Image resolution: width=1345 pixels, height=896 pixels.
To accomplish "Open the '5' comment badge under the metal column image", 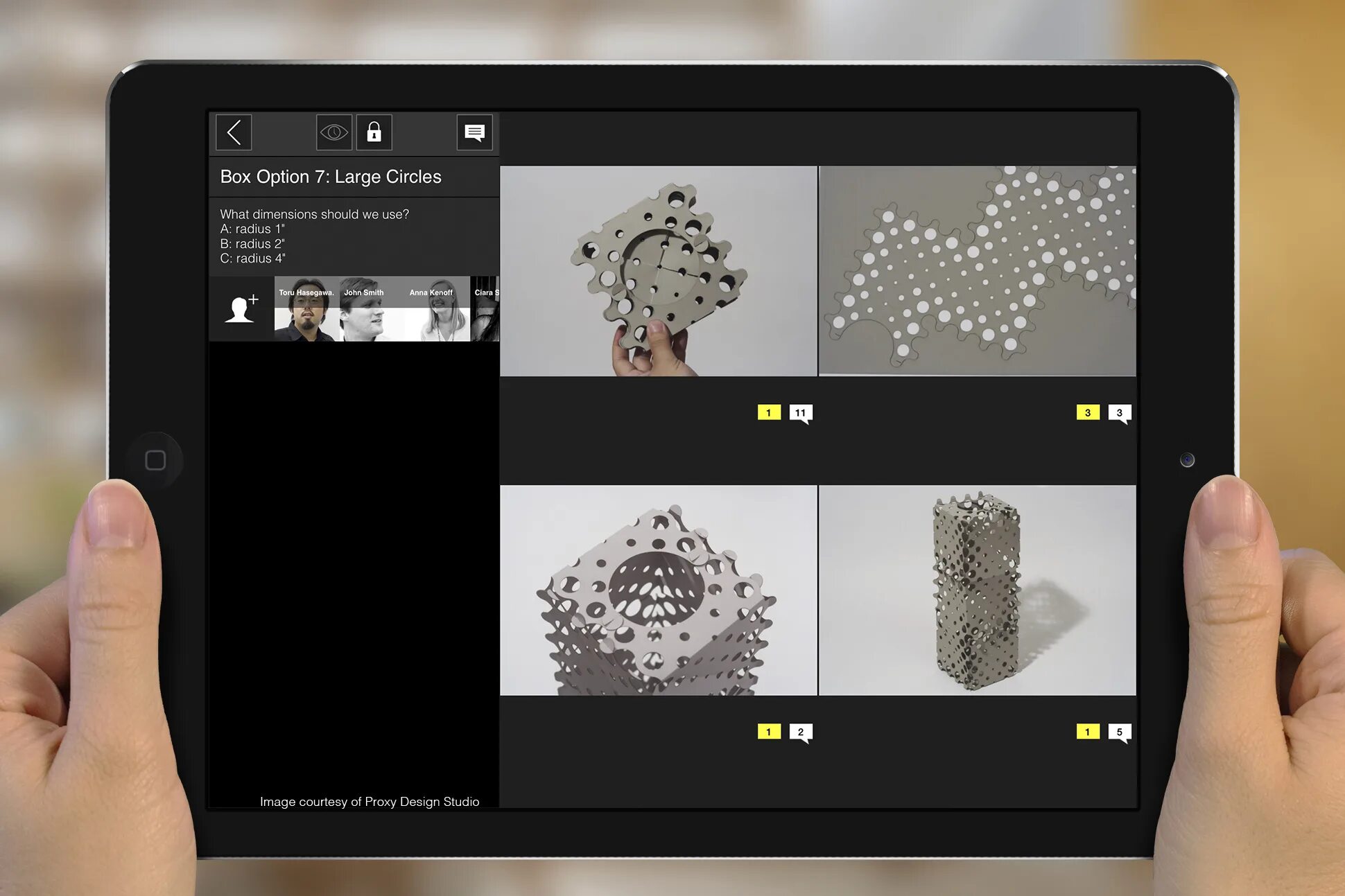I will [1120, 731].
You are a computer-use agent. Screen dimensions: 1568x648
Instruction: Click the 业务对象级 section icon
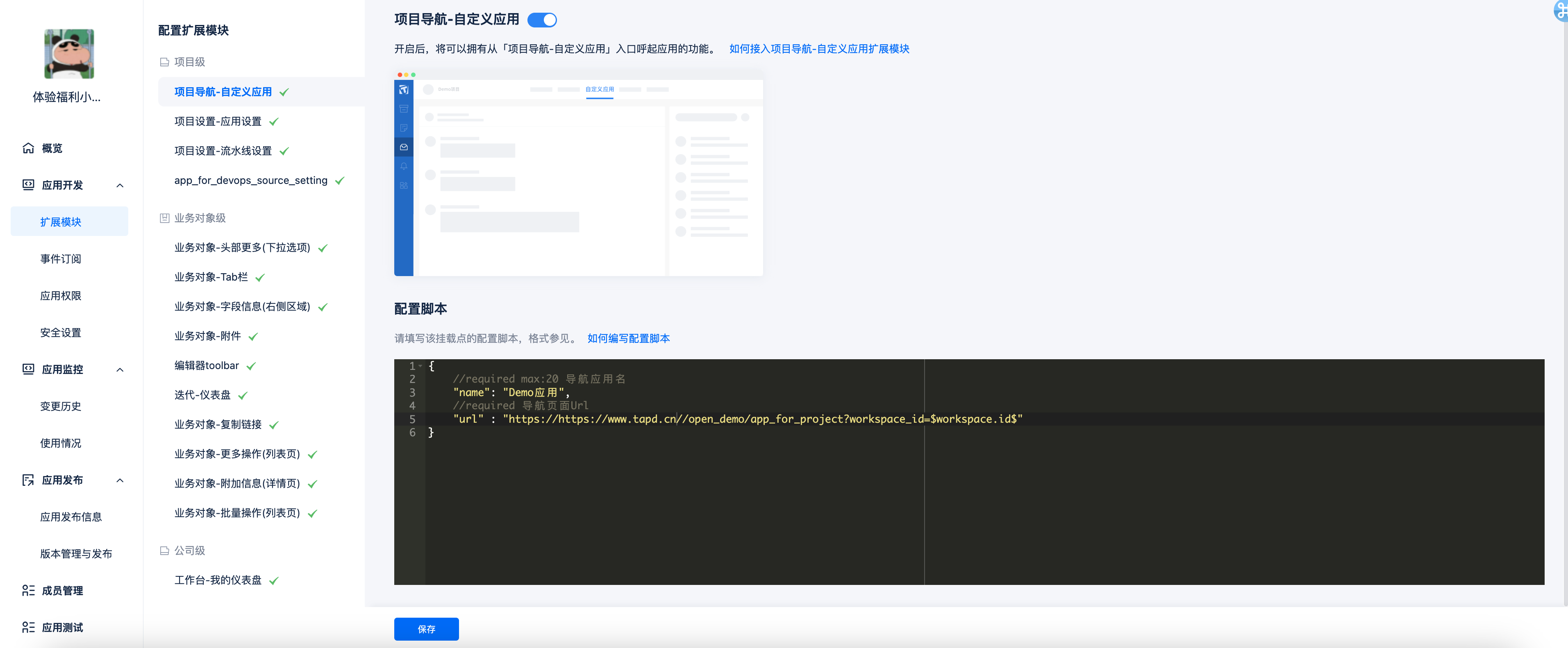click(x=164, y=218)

...

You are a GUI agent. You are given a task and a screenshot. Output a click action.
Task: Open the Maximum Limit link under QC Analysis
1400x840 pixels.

● Problem to solve
Within the entries, find each line holding the string "pixels". Reply with how many there are, as a number alone.

● Solved exercise
2